Wednesday 19 August 2009

A Thylacine Sighting

[a previously unpublished account of a thylacine sighting in Tasmania's Central Highlands]

The year is 1980. A friend – I’ll call him Ewan – is waking from a night’s sleep in the back of his VW Combi van. It is winter in Tasmania's Central Highlands, but the snow is as sparse as the tree cover near the lakeside shack. It is a clear, cloudless morning, sharp as a tart apple. Ewan’s wife Catriona is already up, starting a fire and possibly breakfast in the adjacent shack.
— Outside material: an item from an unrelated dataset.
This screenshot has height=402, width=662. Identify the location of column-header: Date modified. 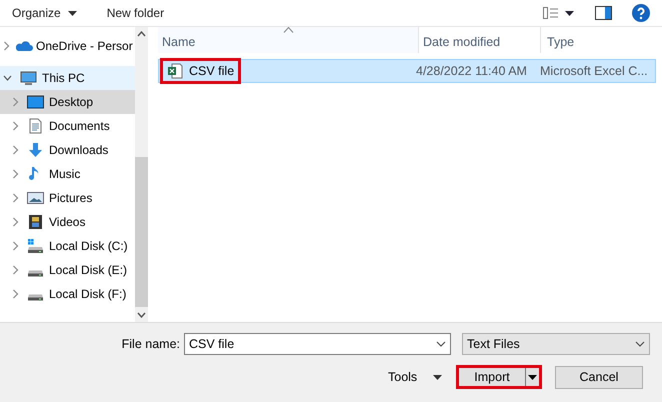
(480, 40).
The rear door of the van is open. Ewan lies in bed, facing the scene outside. Though reading, a part of him is also contemplating the chilly gap between the van and breakfast. At the edge of his vision there is a movement. He lowers the book, and finds himself looking straight at a tiger – a Tasmanian tiger or thylacine that is. He pauses long enough to think, “I don’t believe this … thylacines are extinct”, then suspends his disbelief and simply watches as the dog-sized marsupial carnivore picks its way easily across the grassy ground near the shack. It is less than 20 metres away, moving slowly, nose to the ground, perhaps sniffing for food scraps.

Ewan is a fine photographer; he also knows that his story will be scarcely credible. Yet to take his eyes off the tiger, to reach behind the front seat for his camera will be to miss an experience that few living people have ever had. He watches for perhaps 2 minutes as it moves nonchalantly across his field of view, coming to within 10 metres of the van.
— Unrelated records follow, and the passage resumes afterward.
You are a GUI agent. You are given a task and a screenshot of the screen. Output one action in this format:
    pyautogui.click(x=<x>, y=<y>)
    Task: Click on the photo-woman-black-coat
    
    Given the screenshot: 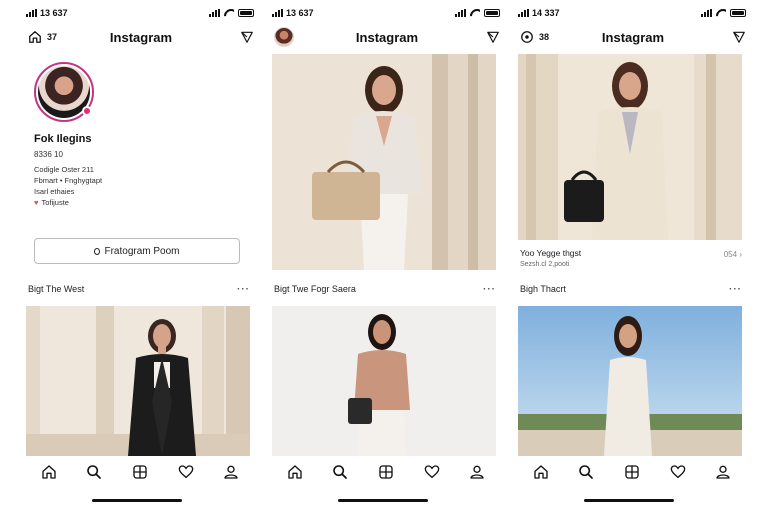 What is the action you would take?
    pyautogui.click(x=138, y=381)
He has seen the stuffed thylacine in the Tasmanian Museum and Art Gallery. And he’s watched old footage of the last tiger to die in captivity – in Hobart Zoo in 1936. The one he is now watching is more compact, slimmer, and rather more supple than that. “It didn’t look as ancient” he later recalls. But the characteristic stripes on its haunches and the rather rigidly held tail are unmistakable. This is no dog.

Eventually the tiger moves on. It shows no sign that it’s aware of Ewan’s presence. Having other things to see and do, it simply walks over a small rise and out of Ewan’s life.